Instagram expands its student program
Instagram is expanding its student ambassador program to generate more college sports content for the social media platform.
Students from 30 of the top college basketball schools were picked to create content for their teams’ Instagram accounts through the regular season. From those 30, a student from the University of Kentucky was selected to go to the Final Four in Phoenix, where she will take over the Instagram account and provide content for its 217 million followers.
|Natalie Hesse will create content in Phoenix.

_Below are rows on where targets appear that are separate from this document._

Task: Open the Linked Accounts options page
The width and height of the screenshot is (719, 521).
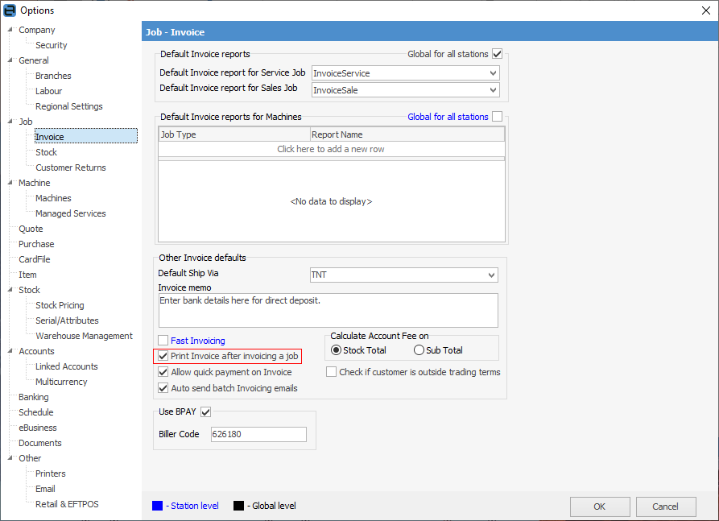Action: 66,366
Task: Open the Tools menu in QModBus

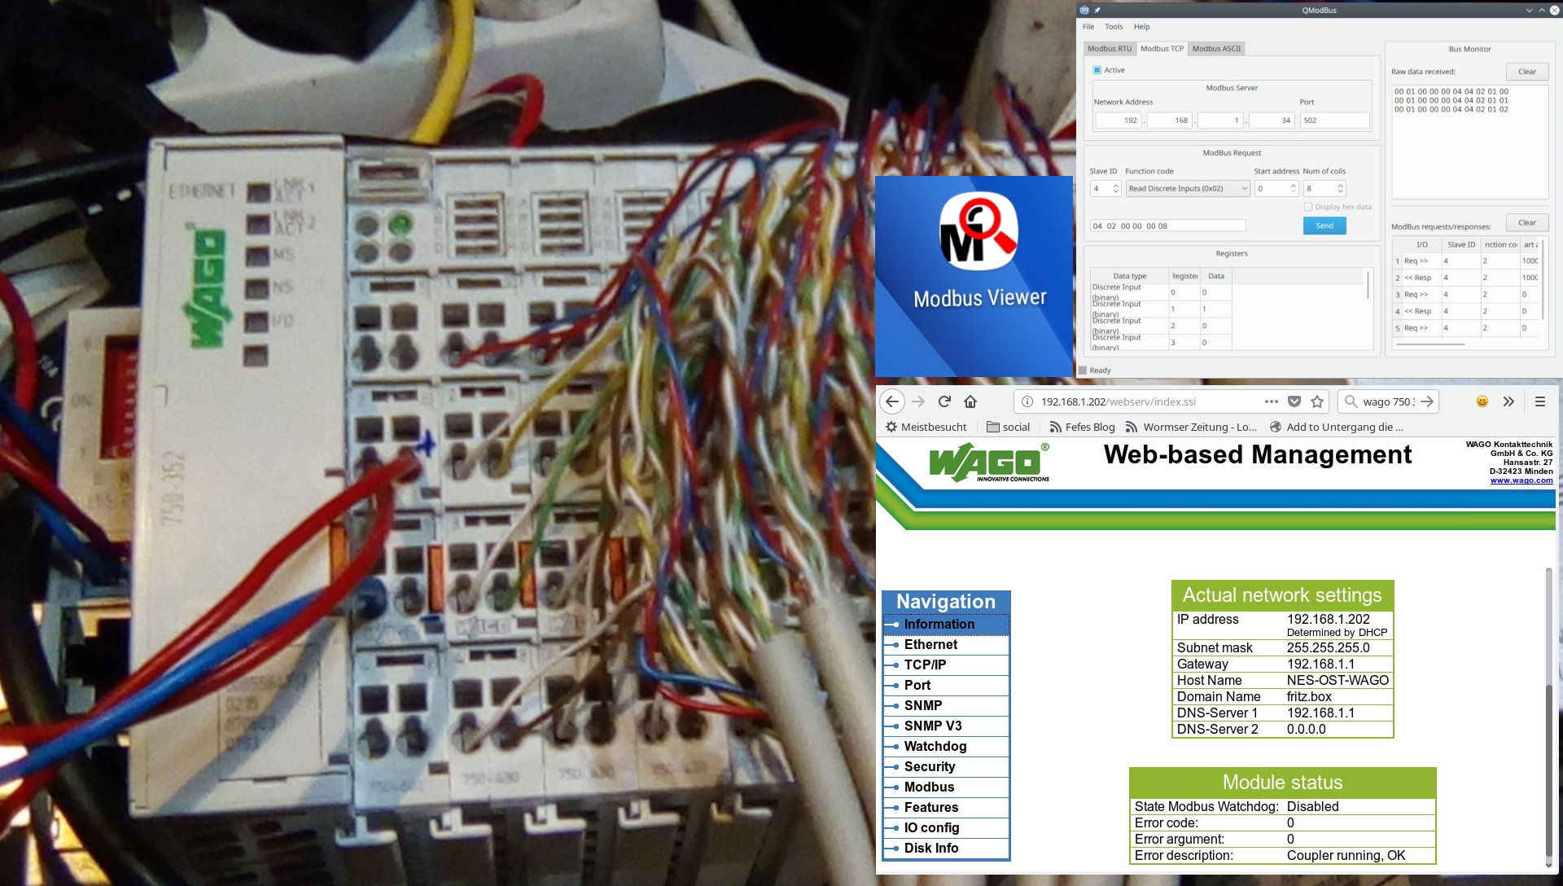Action: (x=1112, y=26)
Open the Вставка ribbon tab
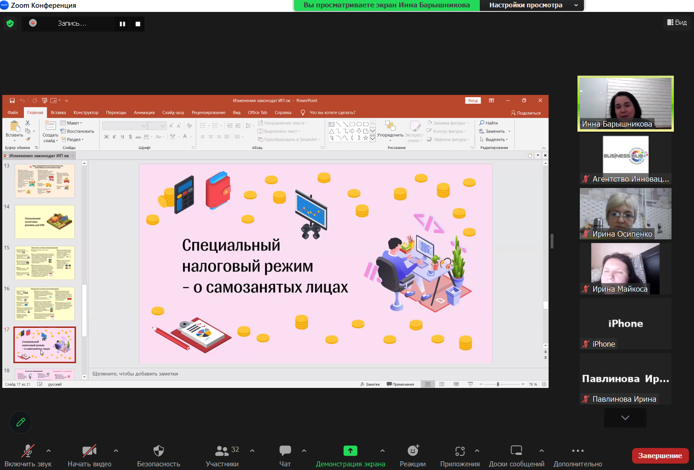 (58, 112)
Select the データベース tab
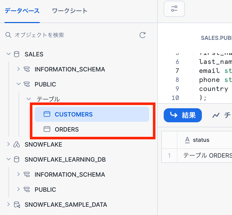 click(x=22, y=11)
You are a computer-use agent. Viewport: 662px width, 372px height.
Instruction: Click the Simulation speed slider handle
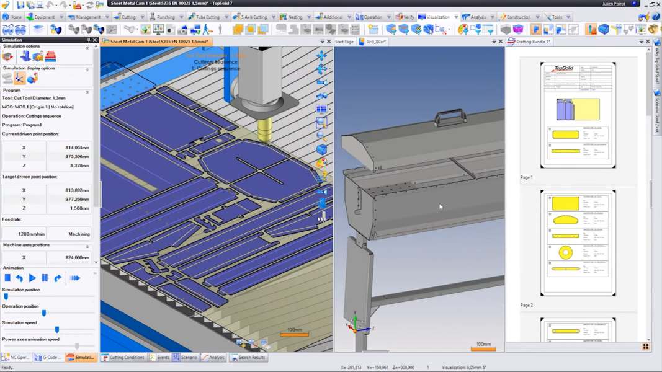pyautogui.click(x=57, y=329)
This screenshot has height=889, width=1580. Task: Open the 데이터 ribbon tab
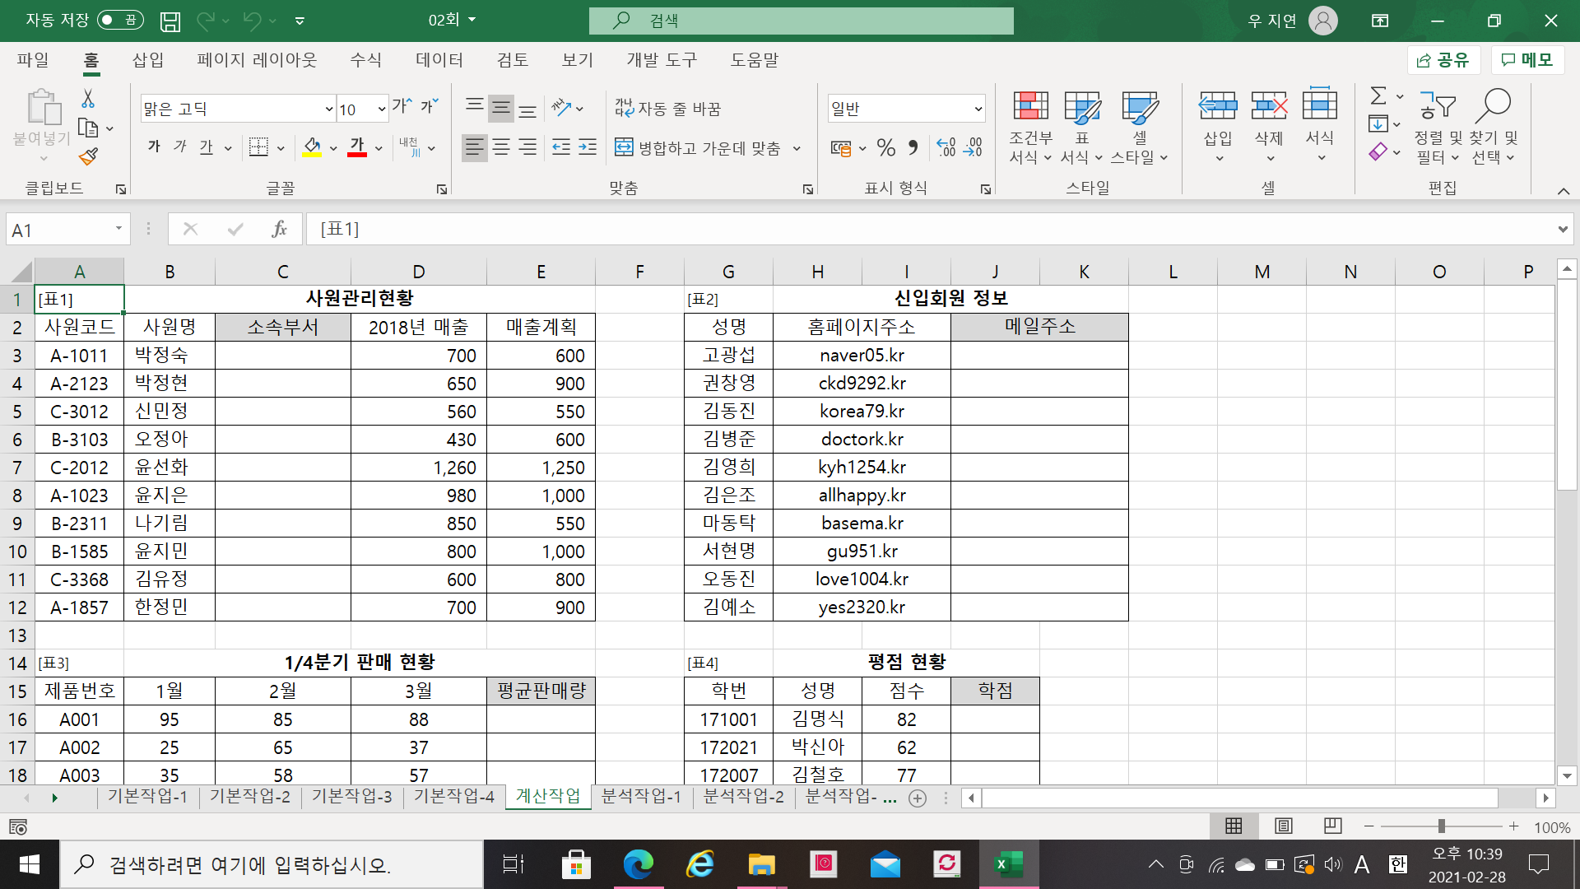(x=439, y=60)
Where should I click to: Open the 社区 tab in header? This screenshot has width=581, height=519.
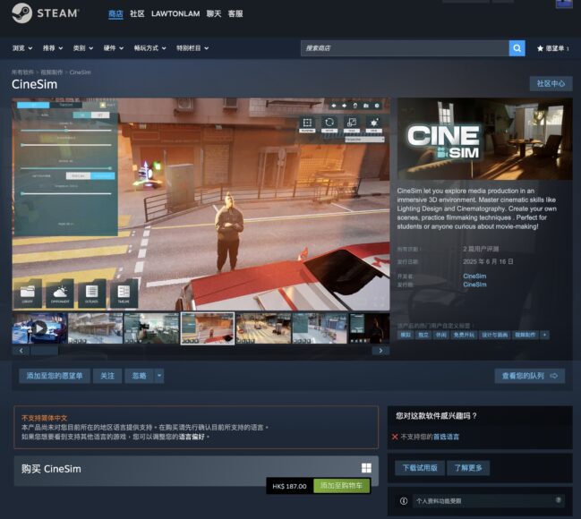[137, 14]
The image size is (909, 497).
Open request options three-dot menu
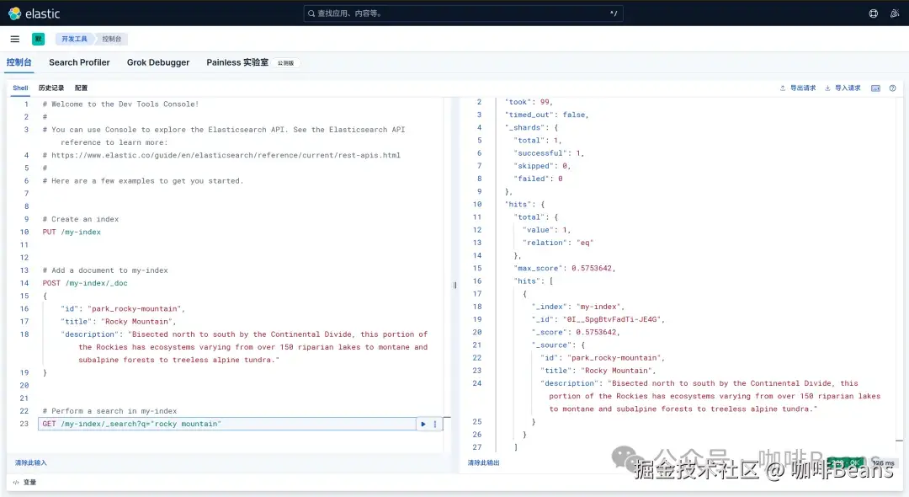click(x=435, y=424)
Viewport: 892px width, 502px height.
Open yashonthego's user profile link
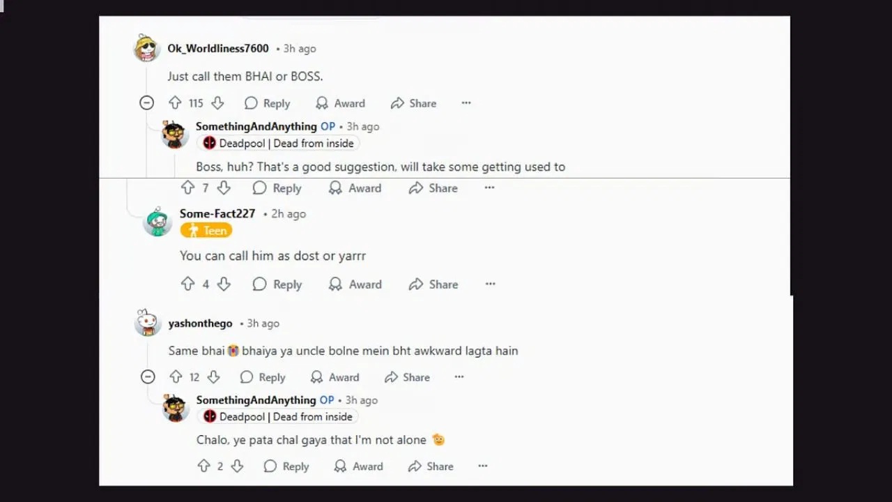[200, 324]
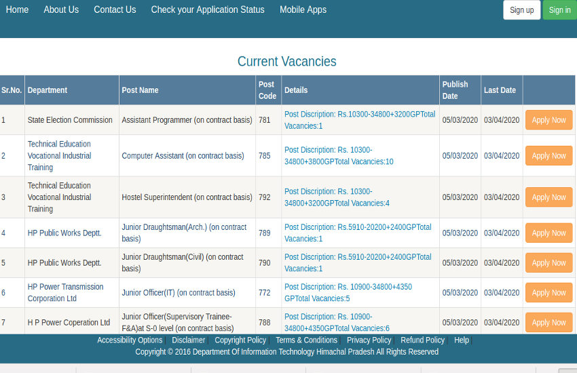View the Privacy Policy page
Screen dimensions: 577x373
[x=369, y=340]
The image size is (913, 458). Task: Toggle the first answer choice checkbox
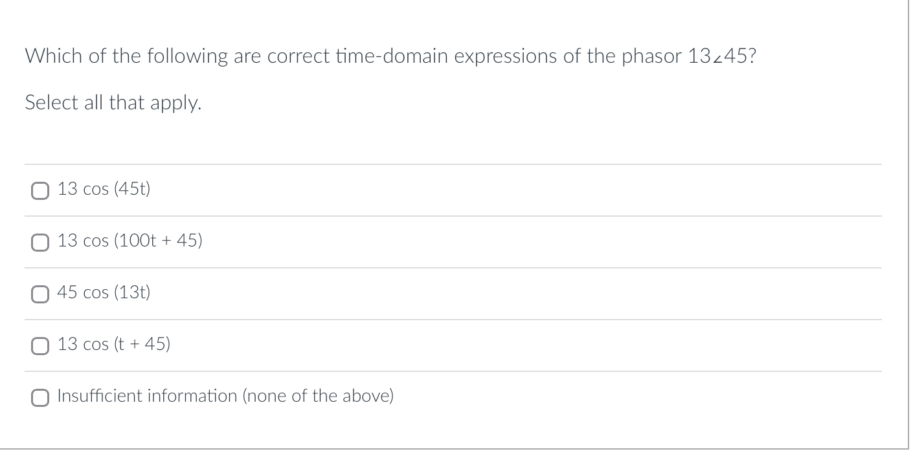(x=40, y=190)
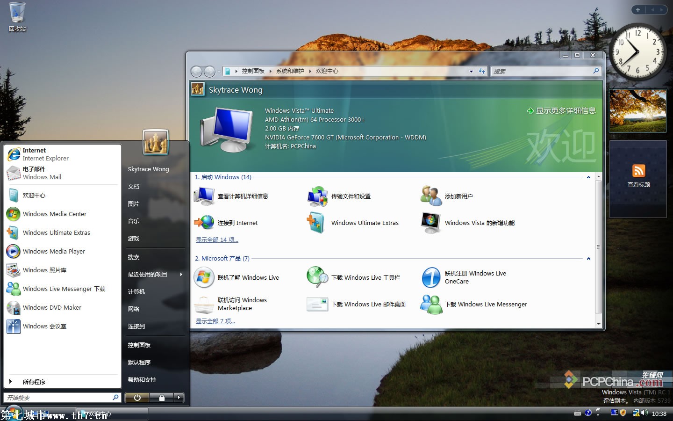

“This initiative opens the door for them to participate in a new wave of sports media production while at school,” said Will Yoder, who works on sports partnerships for Instagram. “Whereas students have previously been able to get involved through the student newspaper, TV or radio station, products like Instagram Stories introduce a new, authentic platform through which to tell stories around college sports in a way that feels native and intuitive to a younger generation.”
Instagram ran a similar program for the College Football Playoff championship game in Tampa, where a Clemson digital media student, Paul Trimmier, was selected to take over the Instagram account.
Hesse, a junior from Pittsburgh, sheepishly admits that she had Duke winning her bracket, “so I’m not doing too well,” but she promises to do a better job of reporting from Phoenix than she did picking a winner. Her goal on Instagram at the Final Four will be the same as it was at Kentucky games during the season.
“I just wanted to show everyone who’s watching my story what it’s like to be there, and I wanted to create content that made them want to be there as well,” Hesse said.
West Virginia was one of the 30 schools that participated in the student ambassador program, and found that students are often best suited to create content for the platform because Instagram’s youthful audience is largely made up of students. Teens are heavily engaged with sports on Instagram — 30 percent of the top 100 accounts followed by teens are sports-related.
“It’s a unique way to let students get involved because they know better than anyone the type of content best suited for that platform,” said Grant Dovey, the digital media manager at West Virginia.